There are REAL issues in this world; more than enough to garner the attention of ALL of us... Lets not get distracted by the trivial.
Is this a joke waiting for the next artile that says PSYCH!!
@Aldrons Last Hope
And before you even start playing the game, you're asked if you are okay with the questionable and disturbing content... I should also mention that during that mission, you're part of a group of ultra-nationalists that have little to no interest in Human rights let alone international law... So, what's your point?
Children who smash Ken and Barbie dolls together in crude simulations of love-making should be persecuted for simulated rape and physical abuse.
by the number of comments on this thread we all can see that the public is not happy...
bored? lets go mine the stars... ^^
I could understand if someone was making a "Tactical Military Simulator" that was supposed to be as realisticly accurate as possible. Then the would WANT to adhere to those laws for the "Accuracy" of it. But 90% of video games are just mindless fun entertainmentm, and yes even the puzzle game are mindless fun when you think about it.
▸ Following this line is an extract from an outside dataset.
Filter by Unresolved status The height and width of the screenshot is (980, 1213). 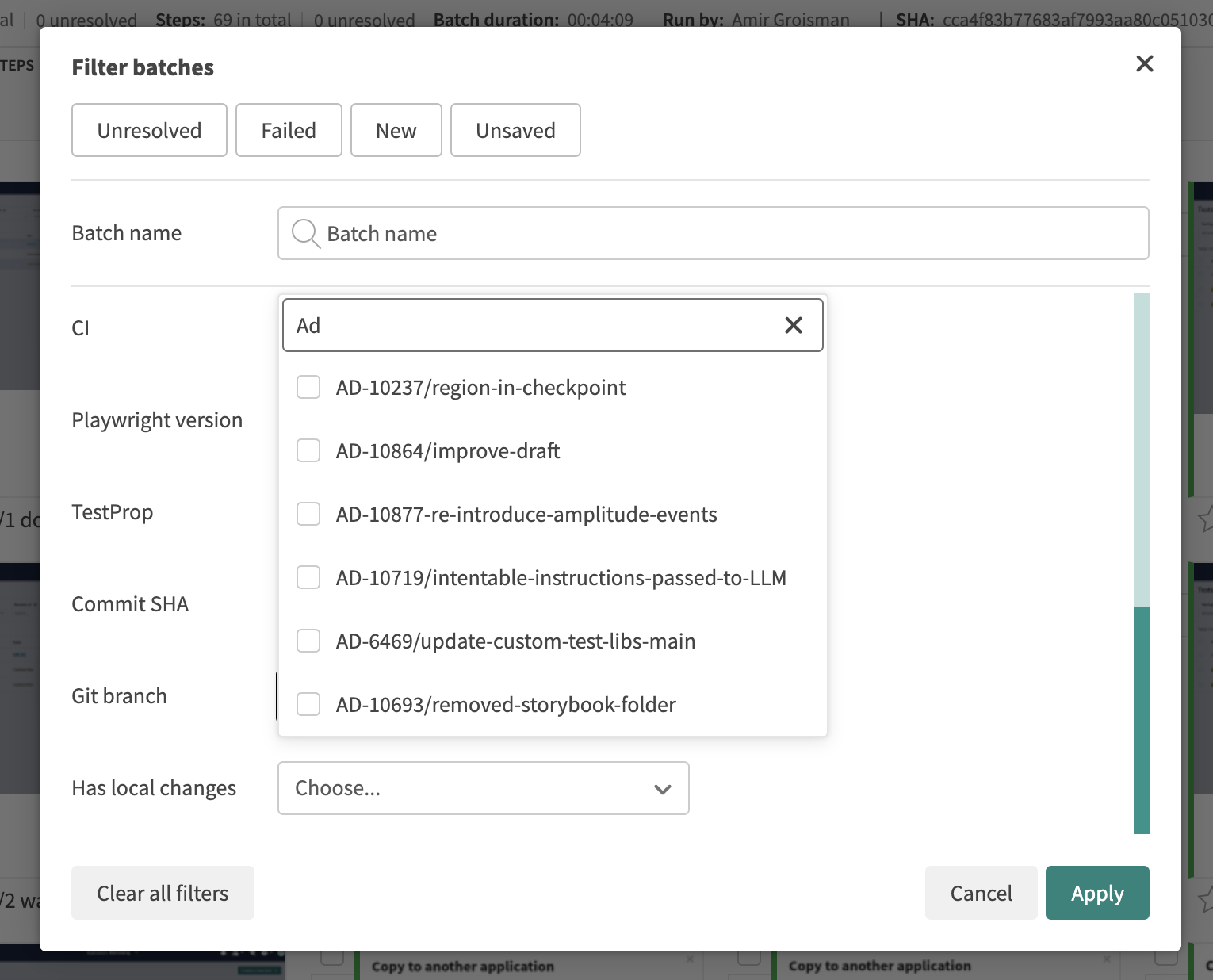click(149, 130)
Its an entertainment medium and therefore should be subject to the same freedrom and expression rules we apply to other forms of entertainment such as BOOKS, ART, MAGAZINES, ETC. Implementing arbitrary requirements simply because the media delivry system is "Interactive" demonstrates both a lack of understanding and forethought. It's also akin to censorship by proxy.
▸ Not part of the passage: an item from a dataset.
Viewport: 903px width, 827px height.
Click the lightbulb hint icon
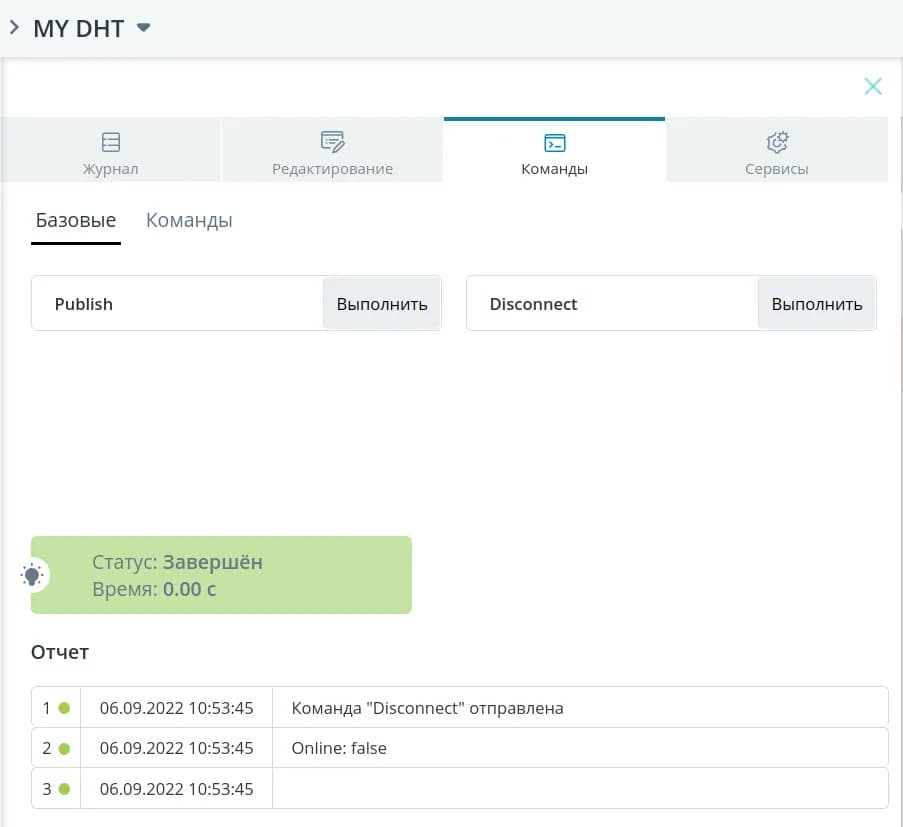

Ever wonder what would happen if you proposed something totally idiotic just for kicks to see if you could get a bunch of morons to debate its validity? Well now we know....
I guess you should count yourself in that number of morons... Stand and be counted, you participated.
Always happy to be counted among my fellow morons...but the whole notion is still idiotic.
I wanna double cheeseburger with everything on it and some firegrilled brats boiled in beer. I'm hungry. Thirsty too. I should get a beer to go with my burger, beer n' bratwurst. Anybody else think Miller Lite is underrated?
Apparently the Red Cross doesn't play video games, especially first person shooters, because they have no idea what they're talking about. I understand where they're coming from, but they are clueless. I've been a gamer for the past 20 years, and I'm going to end it here, because I could write a 50 page report, but won't bother since this is so stupid.